2. Model Architecture
3 core modules
- (1) Vision encoder
- (2) Vision-language adaptor
- (3) Mixture-of-Experts language model
Two major advancements
Building upon DeepSeek-VL2: the decoder-only LLaVAstyle architecture …
- (1) Dynamic tiling strategy
- (2) DeepSeekMoE
- Multi-head Latent Attention (MLA)
(1) Dynamic Tiling Strategy
a) (Original DeepSeek-VL) Hybrid vision encoder
-
Coarse (1) + Fine-grained (2)
- (1) SigLIP for coarse-grained feature extraction at 384 × 384 resolution
- (2) SAM-B for fine-grained feature extraction at 1024 × 1024 resolution
-
Pros) Rich visual representations suitable for various vision-language tasks
-
Cons) Limited by the fixed 1024 × 1024 resolution constraint
$\rightarrow$ Particularly challenging for processing images with larger resolutions and extreme aspect ratios
b) (Proposed DeepSeek-VL2) Dynamic tiling strategy
- How? Splitting a high-resolution image into tiles
- Effect? Efficient processing of different high-resolution images with varying aspect ratios
- Model: (Pretrained) single SigLIP-SO400M-384 vision encoder
- Resolution & Ratios
- (1) Base resolution = 384x384
- (2) To accommodate different aspect ratios ….
- Set of candidate resolutions: $C_r = {(m\cdot 384, n\cdot 384) \mid m \in N, n \in N, 1 \leq m,n,mn \leq9}$
- $m:n$ = aspect ratio
c) Details of Dynamic tiling strategy
-
Input = Image of size ( $H, W$ )
-
Step 1) Calculate the padding area
- Required for resizing it to each candidate resolution in $C_R$
- How? Select the resolution $\left(m_i-384, n_i-384\right)$ that minimizes the padding area.
-
Step 3) Resize the image
-
Step 4) Divide the resized image into $m_i \times n_i$ local tiles of $384 \times 384$ pixels
( + One global thumbnail tile )
For computational efficiency and context length management, we disable the dynamic tiling strategy when processing multiple (>2) images.
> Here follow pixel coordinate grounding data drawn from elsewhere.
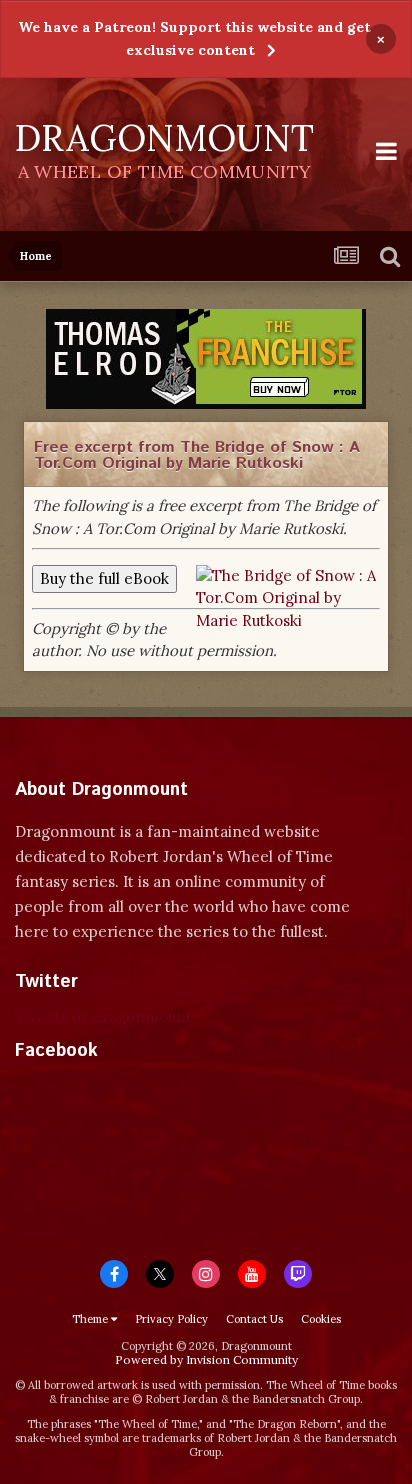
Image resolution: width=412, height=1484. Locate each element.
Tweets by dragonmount (103, 1016)
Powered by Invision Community (206, 1359)
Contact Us (254, 1319)
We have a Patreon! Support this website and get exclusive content (194, 38)
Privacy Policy (171, 1319)
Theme (91, 1319)
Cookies (321, 1319)
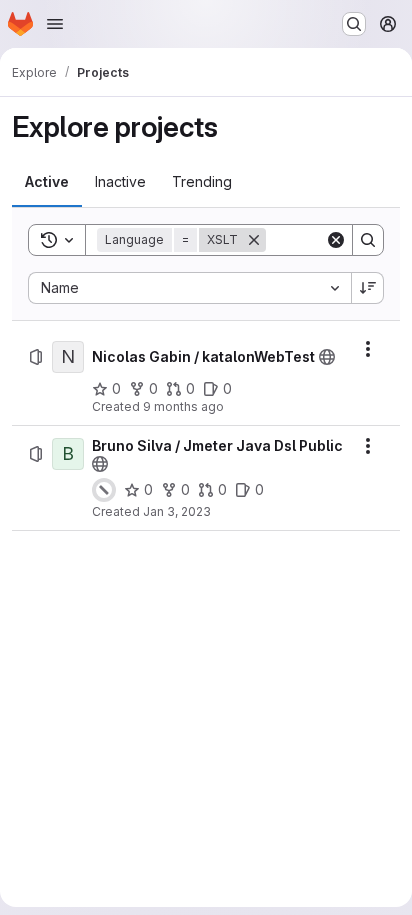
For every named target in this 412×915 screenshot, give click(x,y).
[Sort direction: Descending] (368, 288)
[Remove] (254, 240)
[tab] (47, 182)
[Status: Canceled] (104, 490)
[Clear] (336, 240)
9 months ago (183, 406)
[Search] (368, 240)
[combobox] (189, 288)
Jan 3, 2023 (177, 511)
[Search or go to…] (354, 24)
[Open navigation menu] (55, 24)
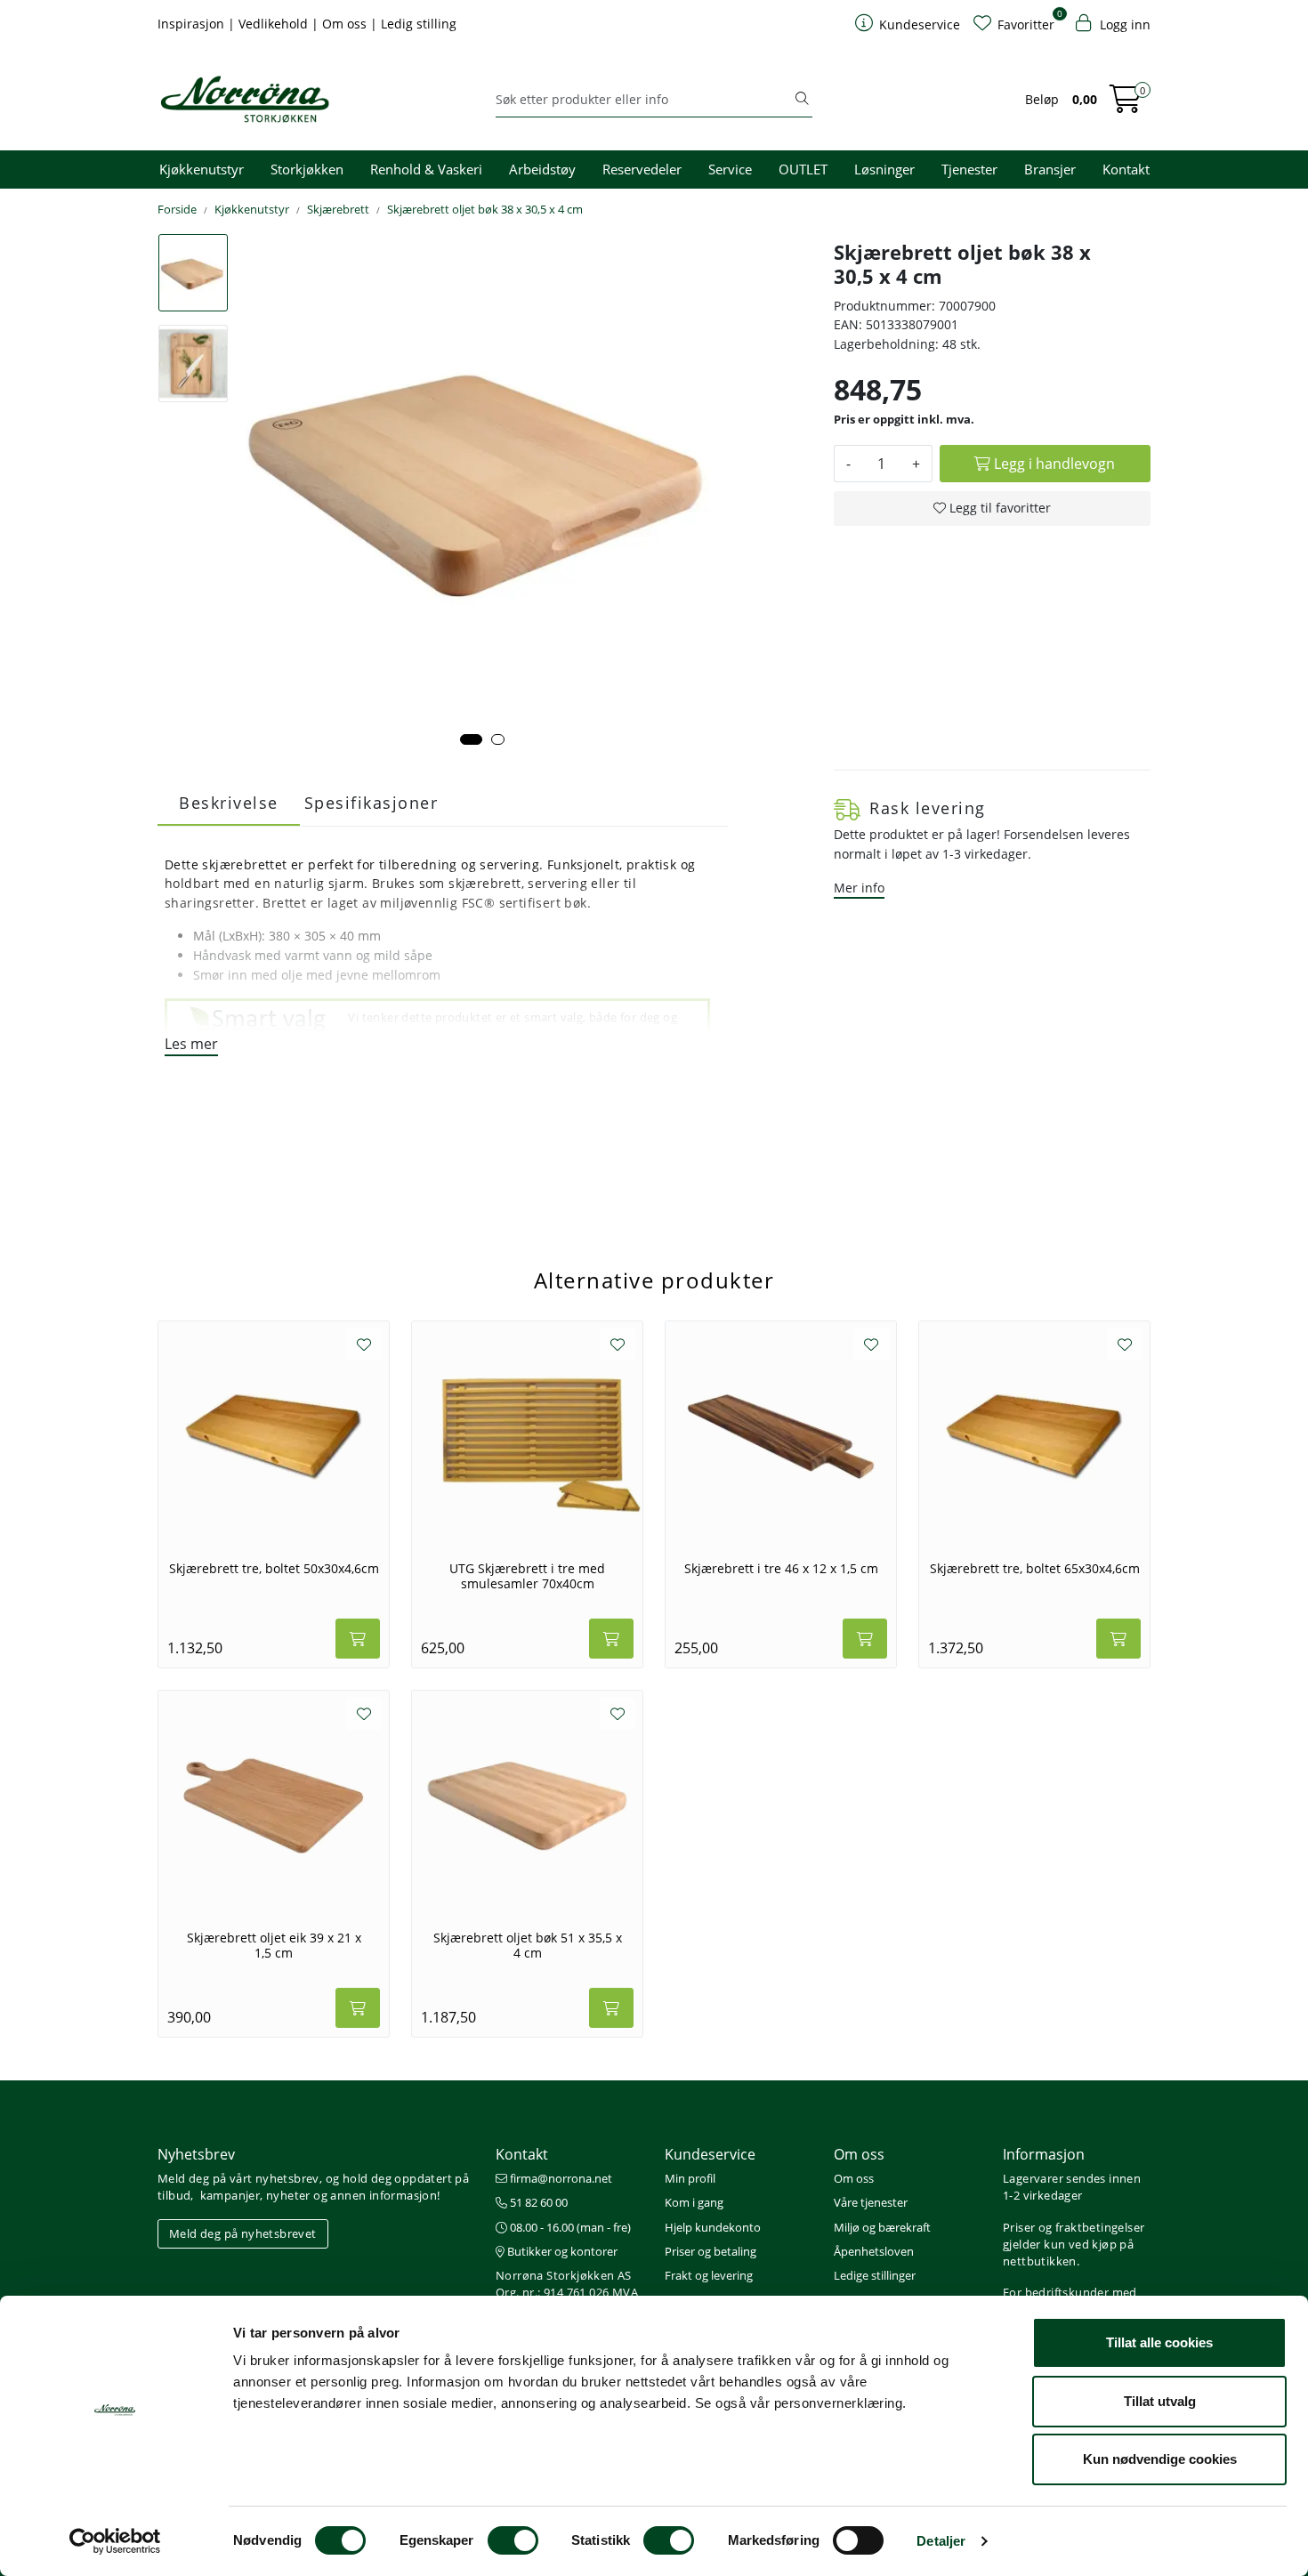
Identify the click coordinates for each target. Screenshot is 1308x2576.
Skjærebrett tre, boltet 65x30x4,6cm (1035, 1569)
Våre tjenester (871, 2202)
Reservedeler (642, 169)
SigLIP-SO400M-384 vision encoder
- Processes all ( $1+m_i \times n_i$ ) tiles!
- Yield $27 \times 27=729$ visual embeddings of 1152 dimensions per tile
(2) Vision-Language Adaptor
2x2 pixel shuffle operation
- To compress each tile’s visual tokens! (1 tile = 196 tokens)
- 27x27=729 tokens $\rightarrow$ 14x14=196 tokens
- Add three special tokens when processing the ( $1+m_i \times n_i$ ) tiles
- Refer to the figure
(3) DeepSeekMoE LLM
Based on DeepSeekMoE
- Incorporates the MLA
- Compressing the Key-Value cache into a latent vector
- Enabling increased throughput capacity!
- Incorporates a MoE architecture
- Introduce a global bias term for each expert
- To cost-effectively improve load balancing between experts.